Here are my top six kids sewing studio rules that we go over with each and every sewing class we teach:

1. Ratio of Kids to Sewing Machines

I am a firm believer in not every kid in a sewing class needs their own sewing machine. We teach all of our classes with about a 2 to1 ratio of kids to sewing machines. And when the group of students is first learning how to sew, we’ll start with 2 machines and add machines as the class becomes better at stitching.

First of all, this takes the speed with which a child works down a notch. Kids tend to rush, rushing in sewing leads to messing up and/or getting hurt and we like our students to take their time so they can learn as they go. Yes, there are times when a student might have to wait to sew the next step in their project because there isn’t a free sewing machine. But we love this! This is the perfect opportunity for the student to slow down, watch someone else work on the sewing machine and boom – this is where the learning happens!

Less sewing machines also means the teacher can keep track a bit better of what is happening in the sewing classroom. For the sewing classes we teach, the teacher to student ratio is 8 to 1 and we are VERY firm on this number. With only four sewing machines to keep track of at once, the teacher can easily know exactly what is happening on each sewing machine at all times. The thought of 8 kids on 8 different sewing machines with only one adult is what my nightmares are made of.
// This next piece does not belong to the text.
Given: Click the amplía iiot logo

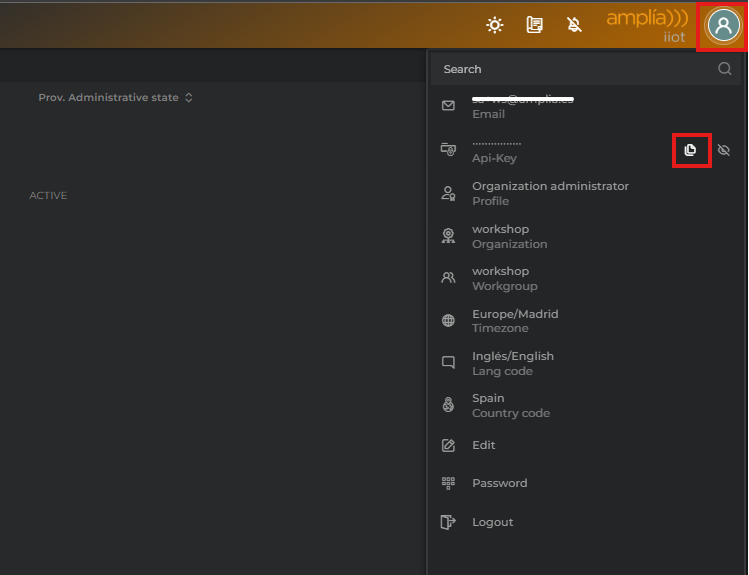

2. Speed Control on Sewing Machine

With kids classes, we ONLY teach on sewing machines where you’re able to adjust the speed you can sew on them. Our machines have three speeds: slow, fast & teacher speed. Needless to say everybody starts on slow, they must be granted permission to move to the next speed “fast” and absolutely no one can sew on “teacher speed” except of course the teachers.

I can’t tell you how important this sewing machine feature is in our sewing classes. It gives the teacher piece of mind that no matter how young or inexperienced our students are (typically the youngest we teach is age 6) there’s not a lot of damage that can be done on “turtle” speed.

3. Red Painters Tape on Sewing Machines

Since little fingers DO fit under the presser foot and needles can go through fingers *above* the presser foot we implement one other very important sewing machine rule in all our sewing classes. Each of the machines has red painters tape in the shape of a box around the throat plate and bobbin case. This is the no finger zone when sewing and soon our sewing students don’t even think twice about keeping their fingers far from the area where the needle is going up and down, eliminating the chance of it accidentally going into a small finger.

4. Threading the sewing machine only when machine is OFF

Thankfully most little stitchers have wonderful eyesight. Therefore they don’t need the sewing machine light when they thread the needle. The rule in our sewing studio is that the sewing machine MUST be OFF when threading the needless of the sewing machine. This way there is no possible way for the needle to accidentally sew while they are putting the thread through the needle. Seems like a nit picky thing, but I can tell you how many times kids feet accidentally hit the wrong peddle when sewing. Imagine this – one child is threading their machine, another child hits the machine pedal under the machine being threaded thinking it’s their pedal. It’s not a pretty site and we only had it happen once and then immediately introduced this rule!

5. Handling Scissors

All the standard scissor rules apply in our sewing studio: Walk with the blade in your hand, when handing someone a pair of scissors hand them the handle first, no air cutting, no cutting paper with fabric scissors, etc. But one of the things we have in our studio that works really well is having different levels of fabric scissors. All of our fabric scissors hang on our scissor wall in their respective sections. Based on age & skill level, they only use a certain level of scissor. We’ve got small handled scissors that are sharp and cut beautifully but in the wrong hands, there might be stitches involved. So for these young/beginner students we have small handed scissors that will cut fabric, but are in no way sharp enough to cut flesh. As students show us their cutting abilities improve, the type of scissor they can use will move to the next level.

6. Pins & Pin Cushions

The last safety concern in the sewing studio is the pin cushion.We have TONS of pin cushions around the studio. We always have multiple free standing pin cushions on each of the cutting tables and we have a small pin cushion attached to each of the sewing machines. Our philosophy is that the more pin cushions we have, the less random pins on the tables, floor and in each other. We teach our students form the very beginning that when you are sewing your project and you come to one of your pins, you must stop sewing, take the pin out of your project and put it directly into the sewing machine pin cushion. Again, this may sound a little nit picky, but less chance of stray fingers moving too close to the needle going up and down.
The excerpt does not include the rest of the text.